Apesar de enxergar ousadia também em seus trabalhos anteriores, Daniel Rezende não esconde que o novo longa representa uma espécie de reinvenção em sua direção. “É um tipo de cinema que eu nunca tinha feito, algo muito mais pessoal e autoral, de maneira que, talvez, não seja um filme para todo mundo. Meus outros longas tinham uma pegada um pouco mais pop e esse se arrisca mais, vai na contramão do algoritmo. Além disso, é a primeira vez que eu escrevo um roteiro”, comentou.

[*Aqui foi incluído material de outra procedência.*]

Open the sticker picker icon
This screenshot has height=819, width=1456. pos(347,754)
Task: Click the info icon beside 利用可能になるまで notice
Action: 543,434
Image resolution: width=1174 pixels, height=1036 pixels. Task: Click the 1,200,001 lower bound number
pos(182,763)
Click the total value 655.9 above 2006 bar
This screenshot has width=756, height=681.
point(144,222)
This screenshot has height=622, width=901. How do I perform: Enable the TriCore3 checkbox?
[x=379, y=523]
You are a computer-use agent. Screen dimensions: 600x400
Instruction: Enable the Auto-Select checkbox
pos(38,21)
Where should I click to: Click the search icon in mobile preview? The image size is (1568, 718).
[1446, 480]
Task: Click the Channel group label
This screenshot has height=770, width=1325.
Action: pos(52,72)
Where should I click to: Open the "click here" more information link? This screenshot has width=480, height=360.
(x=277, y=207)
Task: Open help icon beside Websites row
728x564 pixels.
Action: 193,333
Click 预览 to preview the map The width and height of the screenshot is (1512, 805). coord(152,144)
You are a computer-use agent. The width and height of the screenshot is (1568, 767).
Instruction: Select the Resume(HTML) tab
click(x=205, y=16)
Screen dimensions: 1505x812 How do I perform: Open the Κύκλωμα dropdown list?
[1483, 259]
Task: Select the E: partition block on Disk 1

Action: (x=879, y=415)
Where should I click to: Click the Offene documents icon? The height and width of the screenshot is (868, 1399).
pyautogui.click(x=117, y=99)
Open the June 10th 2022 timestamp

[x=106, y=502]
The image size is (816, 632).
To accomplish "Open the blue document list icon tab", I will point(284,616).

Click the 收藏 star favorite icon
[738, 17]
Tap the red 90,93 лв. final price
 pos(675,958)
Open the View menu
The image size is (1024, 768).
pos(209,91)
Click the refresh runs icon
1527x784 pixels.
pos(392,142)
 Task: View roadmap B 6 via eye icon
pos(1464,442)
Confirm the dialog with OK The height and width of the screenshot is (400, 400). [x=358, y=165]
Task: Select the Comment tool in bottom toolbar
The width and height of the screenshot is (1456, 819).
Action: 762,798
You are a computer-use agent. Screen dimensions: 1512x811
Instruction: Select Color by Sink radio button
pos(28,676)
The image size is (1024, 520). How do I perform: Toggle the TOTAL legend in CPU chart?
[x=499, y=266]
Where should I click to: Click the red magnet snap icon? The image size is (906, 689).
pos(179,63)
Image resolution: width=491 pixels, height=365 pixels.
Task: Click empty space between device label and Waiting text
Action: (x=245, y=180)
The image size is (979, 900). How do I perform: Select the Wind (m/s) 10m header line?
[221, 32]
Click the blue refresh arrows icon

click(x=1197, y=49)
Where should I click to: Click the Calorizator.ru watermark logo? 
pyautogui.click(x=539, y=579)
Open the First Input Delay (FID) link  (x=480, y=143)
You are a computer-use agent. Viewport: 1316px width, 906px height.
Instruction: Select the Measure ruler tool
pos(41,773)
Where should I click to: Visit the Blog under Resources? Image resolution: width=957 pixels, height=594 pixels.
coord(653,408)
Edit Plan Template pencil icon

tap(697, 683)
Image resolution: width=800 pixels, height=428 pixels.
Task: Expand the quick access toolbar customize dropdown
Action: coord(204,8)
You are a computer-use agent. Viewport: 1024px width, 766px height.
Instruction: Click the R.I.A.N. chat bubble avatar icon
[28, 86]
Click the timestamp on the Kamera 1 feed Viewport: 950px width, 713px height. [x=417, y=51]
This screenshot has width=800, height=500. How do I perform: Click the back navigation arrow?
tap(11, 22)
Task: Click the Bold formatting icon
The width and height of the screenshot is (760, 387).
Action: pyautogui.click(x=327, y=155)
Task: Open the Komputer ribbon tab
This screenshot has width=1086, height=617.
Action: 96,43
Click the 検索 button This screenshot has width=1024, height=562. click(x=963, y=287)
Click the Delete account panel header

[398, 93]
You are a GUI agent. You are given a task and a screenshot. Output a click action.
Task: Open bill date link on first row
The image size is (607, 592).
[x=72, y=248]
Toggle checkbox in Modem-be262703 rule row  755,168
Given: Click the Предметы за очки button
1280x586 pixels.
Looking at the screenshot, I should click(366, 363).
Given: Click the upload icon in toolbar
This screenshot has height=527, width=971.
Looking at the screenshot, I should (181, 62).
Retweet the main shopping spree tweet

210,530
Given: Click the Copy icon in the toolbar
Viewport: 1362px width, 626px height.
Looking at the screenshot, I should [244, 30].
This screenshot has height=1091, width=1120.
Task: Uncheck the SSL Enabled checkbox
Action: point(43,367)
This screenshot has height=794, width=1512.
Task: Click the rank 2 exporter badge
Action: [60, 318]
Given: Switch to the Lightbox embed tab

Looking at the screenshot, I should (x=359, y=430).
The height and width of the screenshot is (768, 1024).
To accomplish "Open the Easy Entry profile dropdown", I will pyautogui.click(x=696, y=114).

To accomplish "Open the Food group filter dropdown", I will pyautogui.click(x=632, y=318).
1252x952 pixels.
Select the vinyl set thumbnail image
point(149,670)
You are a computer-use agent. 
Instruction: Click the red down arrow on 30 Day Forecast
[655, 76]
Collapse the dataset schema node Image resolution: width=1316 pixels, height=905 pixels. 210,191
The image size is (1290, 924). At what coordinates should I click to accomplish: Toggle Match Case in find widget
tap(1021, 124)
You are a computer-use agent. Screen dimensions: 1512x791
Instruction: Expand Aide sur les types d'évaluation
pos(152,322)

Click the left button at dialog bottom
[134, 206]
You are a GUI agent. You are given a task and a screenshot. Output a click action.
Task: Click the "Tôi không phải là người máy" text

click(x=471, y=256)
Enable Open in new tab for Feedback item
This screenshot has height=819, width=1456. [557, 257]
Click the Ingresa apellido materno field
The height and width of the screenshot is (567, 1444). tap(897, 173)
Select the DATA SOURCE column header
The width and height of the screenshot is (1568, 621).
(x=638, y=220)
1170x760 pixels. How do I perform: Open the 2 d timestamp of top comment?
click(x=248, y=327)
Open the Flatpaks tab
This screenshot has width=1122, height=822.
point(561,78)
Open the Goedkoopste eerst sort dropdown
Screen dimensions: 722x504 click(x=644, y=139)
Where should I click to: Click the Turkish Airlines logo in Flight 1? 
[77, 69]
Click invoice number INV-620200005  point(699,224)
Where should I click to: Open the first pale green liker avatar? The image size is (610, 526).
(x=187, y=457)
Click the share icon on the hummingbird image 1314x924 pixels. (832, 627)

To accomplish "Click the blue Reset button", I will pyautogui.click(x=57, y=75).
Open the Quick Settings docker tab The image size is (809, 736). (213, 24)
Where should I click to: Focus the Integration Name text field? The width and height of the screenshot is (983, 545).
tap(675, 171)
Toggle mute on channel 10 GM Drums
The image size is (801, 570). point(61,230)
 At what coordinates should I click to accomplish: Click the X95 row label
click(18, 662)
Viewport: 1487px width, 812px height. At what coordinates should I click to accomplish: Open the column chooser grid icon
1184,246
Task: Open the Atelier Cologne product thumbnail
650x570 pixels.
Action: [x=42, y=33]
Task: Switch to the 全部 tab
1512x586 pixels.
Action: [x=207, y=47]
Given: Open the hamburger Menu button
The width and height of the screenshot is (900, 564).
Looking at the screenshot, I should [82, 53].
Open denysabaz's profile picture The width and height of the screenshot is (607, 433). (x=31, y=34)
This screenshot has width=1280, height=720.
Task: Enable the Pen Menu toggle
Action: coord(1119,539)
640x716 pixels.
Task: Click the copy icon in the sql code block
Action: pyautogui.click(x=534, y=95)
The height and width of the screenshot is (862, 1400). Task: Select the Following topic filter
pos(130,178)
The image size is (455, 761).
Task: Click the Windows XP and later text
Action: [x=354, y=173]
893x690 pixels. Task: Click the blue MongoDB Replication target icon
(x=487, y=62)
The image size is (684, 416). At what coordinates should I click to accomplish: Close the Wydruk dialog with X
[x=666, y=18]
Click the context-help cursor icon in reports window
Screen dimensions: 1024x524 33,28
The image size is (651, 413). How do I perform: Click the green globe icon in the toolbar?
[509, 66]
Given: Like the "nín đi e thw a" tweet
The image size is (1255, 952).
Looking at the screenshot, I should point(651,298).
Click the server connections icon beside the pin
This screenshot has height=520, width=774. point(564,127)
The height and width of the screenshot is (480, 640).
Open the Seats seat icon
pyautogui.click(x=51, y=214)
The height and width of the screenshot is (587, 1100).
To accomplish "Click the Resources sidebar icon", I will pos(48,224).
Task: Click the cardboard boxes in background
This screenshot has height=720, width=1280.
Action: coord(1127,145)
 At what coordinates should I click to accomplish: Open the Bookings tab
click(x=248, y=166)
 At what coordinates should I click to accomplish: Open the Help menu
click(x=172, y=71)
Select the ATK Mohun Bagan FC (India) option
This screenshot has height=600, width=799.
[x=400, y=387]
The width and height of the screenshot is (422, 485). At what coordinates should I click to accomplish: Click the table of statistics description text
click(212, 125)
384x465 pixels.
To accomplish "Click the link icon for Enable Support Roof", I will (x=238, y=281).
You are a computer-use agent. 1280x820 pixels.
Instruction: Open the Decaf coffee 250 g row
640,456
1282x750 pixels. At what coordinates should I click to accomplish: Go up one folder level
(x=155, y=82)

Na contramão de outros títulos presentes no catálogo da Netflix, o longa de Rezende não parece preso a fórmulas para engajar o público nas redes sociais. “Esse é um filme que propõe o silêncio e um tempo estendido, flertando com o realismo mágico em um ‘não-lugar’. Mais do que tudo isso, ele fala sobre afeto, que é o que tem surpreendido as pessoas muito positivamente”, disse.
O longa conseguiu emocionar até mesmo o escritor Valter Hugo Mãe. Durante sua participação na 23ª Festa Literária Internacional de Paraty, em agosto, o português chegou a afirmar que o filme superava a obra literária. Em sua adaptação, Daniel manteve a essência do romance, mas teve liberdade para fazer algumas mudanças.
“Acho que o filme é muito fiel ao livro, mas tem sua identidade própria. Não gosto dessa disputa de qual é melhor. São duas coisas diferentes, que podem coexistir e se complementar. Mas é claro que não posso negar que fiquei muito mais feliz ao saber que o filme tocou o criador da história de uma forma tão especial”, confessou.